● Reading passage:
==================================================
Main activity · 30 min
  1. (3 min) Students choose a reference face and open the overlay on it for constant comparison.
  2. (5 min) They draw the head shape, the center line, the halfway eye line, and the two thirds lines — the full proportion scaffold, lightly.
  3. (12 min) Students place the features in canonical positions: eyes on the halfway line one eye-width apart, the nose at the lower third line, the mouth about a third of the way from nose to chin, ears between brow and nose.
  4. (7 min) They adjust toward their actual reference — nudging the spacing to capture this person rather than the average — and refine the features.
  5. (3 min) Students pair up and check each other's faces against the overlay: are the eyes truly halfway, or did they creep up too high?

The single most common error is placing the eyes too high, leaving too little skull above — the same instinct from the warm-up reasserting itself mid-drawing. A quick overlay check at the block-in stage catches it before features are committed, when it is still a one-line fix rather than a full erase.

Reflection · 10 min
  • Did starting from the canon make the face easier to draw, or did it feel like a constraint?
  • Where did you have to break the average to capture your particular reference?
  • Which landmark, once placed correctly, fixed the most other problems?

Point students to the portrait face overlay page and the Loomis head guide to go further.
==================================================
Collected data entries
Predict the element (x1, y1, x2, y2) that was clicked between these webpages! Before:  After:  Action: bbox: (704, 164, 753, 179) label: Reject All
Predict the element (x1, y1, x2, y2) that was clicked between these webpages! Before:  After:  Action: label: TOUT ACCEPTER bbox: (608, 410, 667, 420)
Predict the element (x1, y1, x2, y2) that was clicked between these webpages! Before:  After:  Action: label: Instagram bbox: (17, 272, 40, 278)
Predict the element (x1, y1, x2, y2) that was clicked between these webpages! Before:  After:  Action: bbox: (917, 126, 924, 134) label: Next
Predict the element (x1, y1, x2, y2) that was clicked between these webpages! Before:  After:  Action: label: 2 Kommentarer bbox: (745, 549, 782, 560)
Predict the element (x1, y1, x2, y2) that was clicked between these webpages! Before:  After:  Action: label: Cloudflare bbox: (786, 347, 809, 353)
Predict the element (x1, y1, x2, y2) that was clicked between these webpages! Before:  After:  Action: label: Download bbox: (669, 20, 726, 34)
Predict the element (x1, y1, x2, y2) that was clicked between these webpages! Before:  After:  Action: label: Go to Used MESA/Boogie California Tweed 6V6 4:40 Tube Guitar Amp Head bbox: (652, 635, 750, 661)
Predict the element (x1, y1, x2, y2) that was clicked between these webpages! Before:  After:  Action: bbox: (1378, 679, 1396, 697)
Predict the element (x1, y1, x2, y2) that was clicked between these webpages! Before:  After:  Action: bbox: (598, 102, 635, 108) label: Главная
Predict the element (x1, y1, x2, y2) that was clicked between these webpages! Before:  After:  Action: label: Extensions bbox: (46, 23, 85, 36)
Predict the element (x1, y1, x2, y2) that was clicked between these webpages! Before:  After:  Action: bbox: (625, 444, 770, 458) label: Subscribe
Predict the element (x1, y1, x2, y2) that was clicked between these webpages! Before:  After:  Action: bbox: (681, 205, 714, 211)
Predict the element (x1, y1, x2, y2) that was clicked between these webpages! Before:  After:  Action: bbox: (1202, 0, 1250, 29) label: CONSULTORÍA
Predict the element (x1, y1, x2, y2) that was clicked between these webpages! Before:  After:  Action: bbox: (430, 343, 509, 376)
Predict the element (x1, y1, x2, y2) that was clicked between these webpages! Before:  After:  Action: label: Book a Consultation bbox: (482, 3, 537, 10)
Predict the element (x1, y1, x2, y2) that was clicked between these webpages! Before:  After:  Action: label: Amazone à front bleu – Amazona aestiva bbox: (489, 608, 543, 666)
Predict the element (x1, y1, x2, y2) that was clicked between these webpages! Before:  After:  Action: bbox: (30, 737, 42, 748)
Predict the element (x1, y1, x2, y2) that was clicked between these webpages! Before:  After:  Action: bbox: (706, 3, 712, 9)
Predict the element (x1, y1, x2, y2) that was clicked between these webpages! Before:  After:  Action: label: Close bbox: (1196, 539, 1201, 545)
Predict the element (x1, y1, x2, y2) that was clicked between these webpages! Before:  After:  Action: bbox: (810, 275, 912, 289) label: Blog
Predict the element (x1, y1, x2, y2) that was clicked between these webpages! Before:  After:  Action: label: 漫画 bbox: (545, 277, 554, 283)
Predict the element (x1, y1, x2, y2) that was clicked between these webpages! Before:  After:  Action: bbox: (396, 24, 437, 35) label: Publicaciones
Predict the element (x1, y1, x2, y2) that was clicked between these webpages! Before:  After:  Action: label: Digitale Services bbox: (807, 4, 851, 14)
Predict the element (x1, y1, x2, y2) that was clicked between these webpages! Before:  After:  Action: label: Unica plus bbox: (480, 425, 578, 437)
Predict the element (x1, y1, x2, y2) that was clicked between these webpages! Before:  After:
==================================================
● Instructions for the task:
In the face-drawing lesson, what is the single most common error?

● Your response:
Placing the eyes too high, which leaves too little skull above.